Mais la région vit des tensions de plus en plus fortes avec la menace sarde, la baisse du papier-monnaie français et les tiraillements entre le pouvoir civil et les autorités religieuses.
Dépendant des obligations militaires françaises, les habitants de la région supportent difficilement de prendre les armes contre leur gré. On se rebelle.
Aux coups du tocsin, armés de vieux fusils, sabres, faux bâtons, on se rassemble pour résister aux militaires français. Une centaine de serravatins, avec l’aide du Bouchet et Manigod, gardent le passage du col de L’Epine et des Essérieux. La région de Thônes s’organise également. Mais les républicains, en nombre et bien armés, eurent raison de cette révolte le 9 mai 1793. Ils pillèrent Thônes et ses environs en représailles. Ils fusillèrent des suspects. Beaucoup se sauvèrent dans les montagnes. L’amnistie fut signée le 11 mai. Une contribution de 8923 livres fut imposée à Serraval pour son incivisme.
Les français firent la chasse aux objets du culte (cloche, bâtiments, terrains, ustensiles...) et aux prêtres fugitifs. Et recommencèrent à recruter de force les jeunes du pays en mettant, au besoin, les familles à l’amende.
L’administration du district réquisitionna céréales,paille, fromage, charbon de bois...pour la République. Elle poursuivit sa politique antireligieuse.

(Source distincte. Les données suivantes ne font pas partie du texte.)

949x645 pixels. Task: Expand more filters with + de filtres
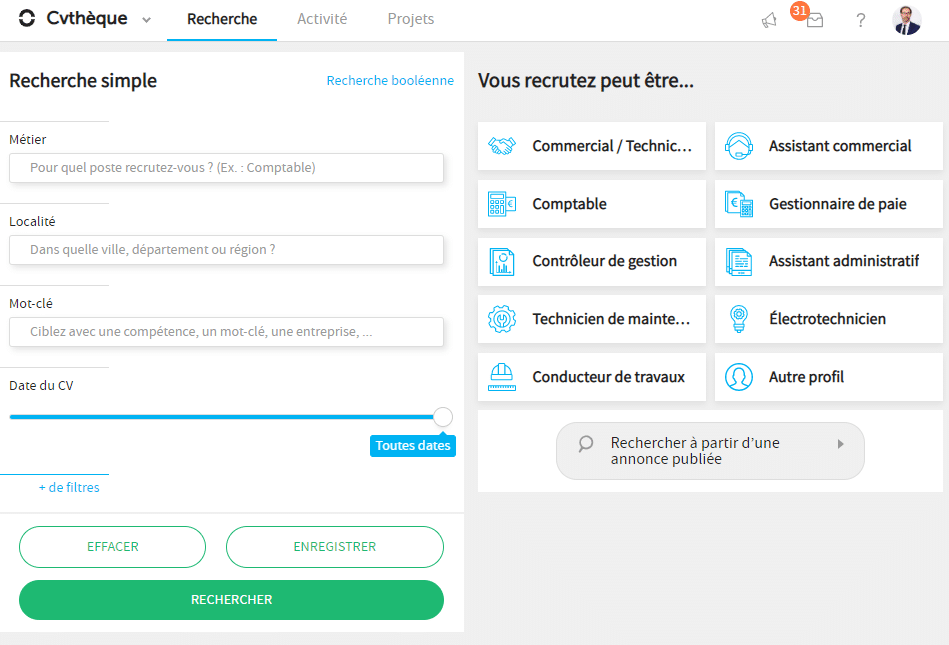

Bonaparte arriva au pouvoir. La situation resta difficile pour la région. Misère, mendicité et impôts écrasants persistèrent.
De nombreux savoyards regrettent le régime sarde.
Le 20 novembre 1815, par des traités signés à Paris, le pays est à nouveau sous le régime du roi de Sardaigne. Un gouverneur civil et non plus militaire, dirige la Savoie.
La région connaît un certain essor, une certaine tranquillité. Les relations économiques se retissent avec la France, plus proche par le relief et la langue.
On émigre à nouveau et les enfants du pays sous l’autorité d’adultes recruteurs partent pour ramoner les cheminées de l’est de la France, l’hiver. D’autres jeunes émigrent vers les grandes villes, à l’année, comme domestiques, commis etc.
La vie au pays s’organise en fonction de cette situation. Bien souvent, les villages de la région profitent des dons des émigrés, pour construire l’école, l’église etc.
Lors de la construction de l’église de Saint Maurice, vers 1864, Serraval-le Bouchet Mont Charvin est une commune de plus de 1500 habitants. On construit une grande bâtisse en récupérant de l’ancienne église, les pierres de taille dont on repère les emplacements par des numéros encore visibles aujourd’hui sur les encadrements des vitraux.
En mai 1875, c’est la séparation en deux communes distinctes ; ce qui accentue le déclin de la population serravatine. Quelques chiffres :
1848 habitants en 1685
1532 habitants en 1872
750 habitants en 1881
485 habitants en 1931
278 habitants en 1975
624 habitants en 2007
Le 1er août 1914, dans toute la vallée, retentit le tocsin. C’est la mobilisation générale. Les premiers contigents prennent le tramway à la gare de Thônes ; bien d’autres suivront, les jours suivants.
La guerre dura quatre ans, avec son cortège de souffrances, de deuils, de sacrifices, d’espoirs aussi.
L’armistice est signée le 11 novembre 1918.
569 morts seront dénombrés dans la vallée, souvent des jeunes. 36 serravatins ont leurs noms inscrits sur le monument aux morts, construit sur la place en 1920.
Le 3 septembre 1939, le tocsin retentit à nouveau : Nouvelle guerre déclarée entre la France et l’Allemagne. 600 hommes environ de la vallée furent enrôlés ; beaucoup dans les troupes alpines.
On combattit même les italiens, en 1940, dans les Alpes. Le 14 juin, les allemands sont à Paris. Le 25 juin, l’armistice est signée entre les deux pays.
Dans la région, les cinq années qui suivirent furent difficiles. Plus de 250 hommes du coin seront prisonniers en Allemagne.
La fin de la guerre, le 8 mai 1945, permit à certains de rentrer « au pays ». Trois noms seront à nouveau gravés sur le monument aux morts de Serraval.
Après la deuxième guerre mondiale, la vie s’organisa à nouveau. Les serravatins cherchèrent du travail dans les établissements industriels d’Annecy et de sa région.
La population de Serraval s’écroule : En 1975, on y recense 278 habitants.